Toronto Star

TTC’s celebrity scoldings not the better way for a PSA

- OPINION

MARSHA BARBER What is the TTC thinking? Whoever thought it was a good idea to have actor/comic Seth Rogen do public service announceme­nts for the subway deserves to have to listen to him on the way to work.

I have nothing against Seth Rogen. OK, maybe Knocked Up isn’t my choice for Saturday night at the movies, and maybe I get him confused with Jonah Hill when I’m not wearing my glasses, but hey.

The guy is the pride of his former hometown, Vancouver, and he also does announceme­nts for the Vancouver transit system. He’s said to be worth around $55 million, so someone likes what he’s doing.

The first time I heard Rogen over a muffled sound system on the Bloor Danforth line I thought he was telling me not to clip my fingernail­s on the subway. Turns out that’s exactly what he was doing. If you ride the subway you can now hear him regularly in a series of PSAs designed to make Toronto subways a kinder, gentler place. Like, say, a mob riot without nail clippings.
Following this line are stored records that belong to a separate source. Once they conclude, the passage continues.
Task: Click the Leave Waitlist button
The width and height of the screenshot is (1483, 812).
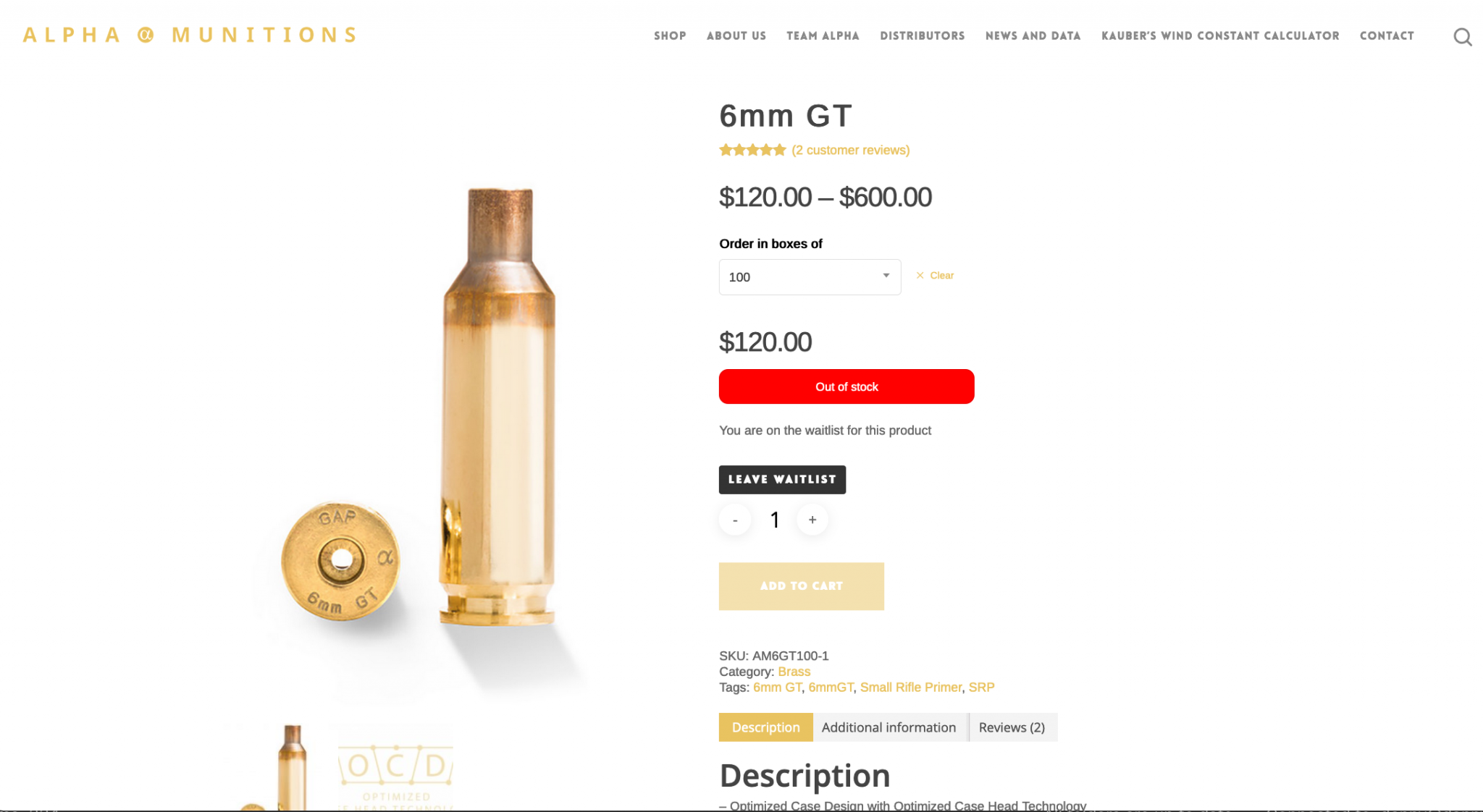Action: (782, 480)
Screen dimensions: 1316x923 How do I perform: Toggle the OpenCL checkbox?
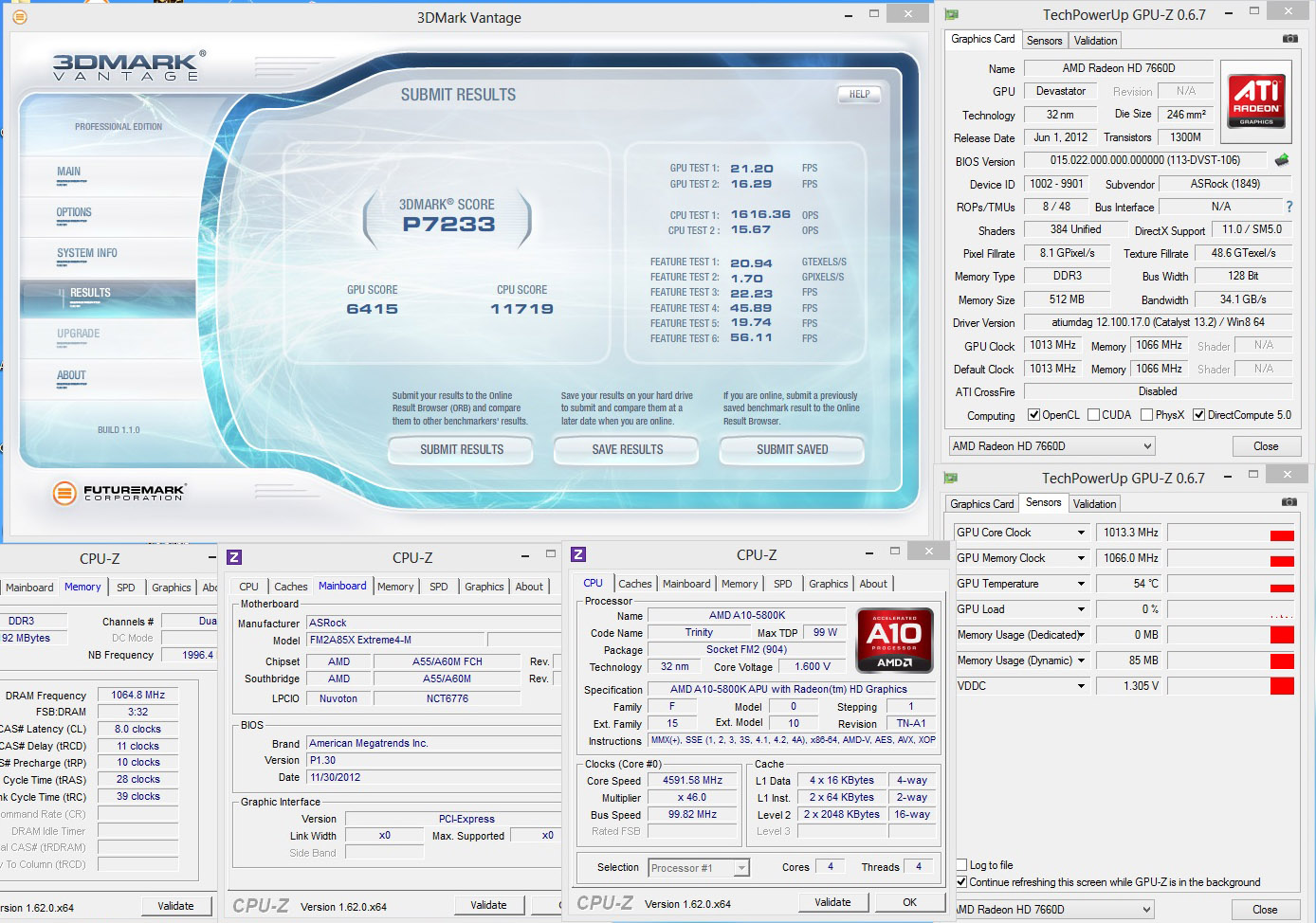coord(1034,415)
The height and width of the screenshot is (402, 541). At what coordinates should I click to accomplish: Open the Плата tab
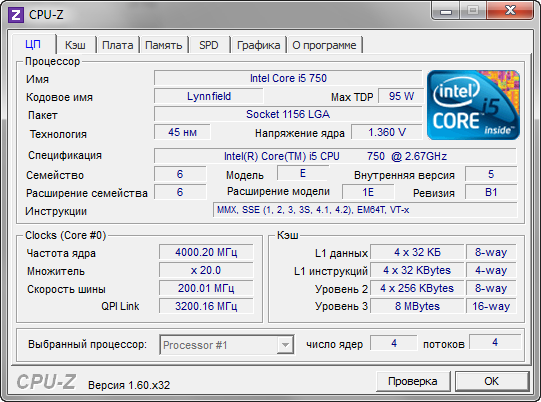coord(118,45)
Oh, that voice. And tone. And those attempts at humour. So now, the TTC has him telling me, and the millions who ride the subway each day, not to wear a backpack: “Don’t be a backpack hunchback” and to text instead of talking on a cellphone: “Be that person, and not the person you’re being.” Noble sentiments, but who needs to be reminded of this stuff in loud 20-second unintellig­ible PSAs. And not just telling me, lecturing me. Proclaimin­g from a great height as his voice emanates from speaker systems on the platforms. If I wanted to be admonished unintellig­ibly from loud speakers as I went about my daily business I’d go to North Korea.

I think this must have something to do with our worship of celebrity culture. Who else would we take this from? Imagine the voice of Mayor John Tory telling us, in his measured fashion, not to put our feet on the seats. But we take it from Seth Rogen because he has Hollywood pixie dust sprinkled all over him.

Or we have taken it until now. As Seth lectured us earlier this week on grooming etiquette, and food consumptio­n in the subway, the woman standing to my right turned to me and rolled her eyes.

And what about all the immigrants to this city who ride the subway? They may (gasp!) have no idea who Seth Rogen is and even less tolerance for his garbled messages.

Seth Rogen is doing this for free. Other celebritie­s contribute to combating world hunger or HIV/ AIDS or, in the case of Gwyneth Paltrow, dry skin.

So why is this Seth Rogen’s public service quest? Does he actually ride public transit as he claims? Does he care about enhanced civility on public transit?

Because if he really does, then he can perhaps contribute in a more meaningful way: shut the fuddle duddle up.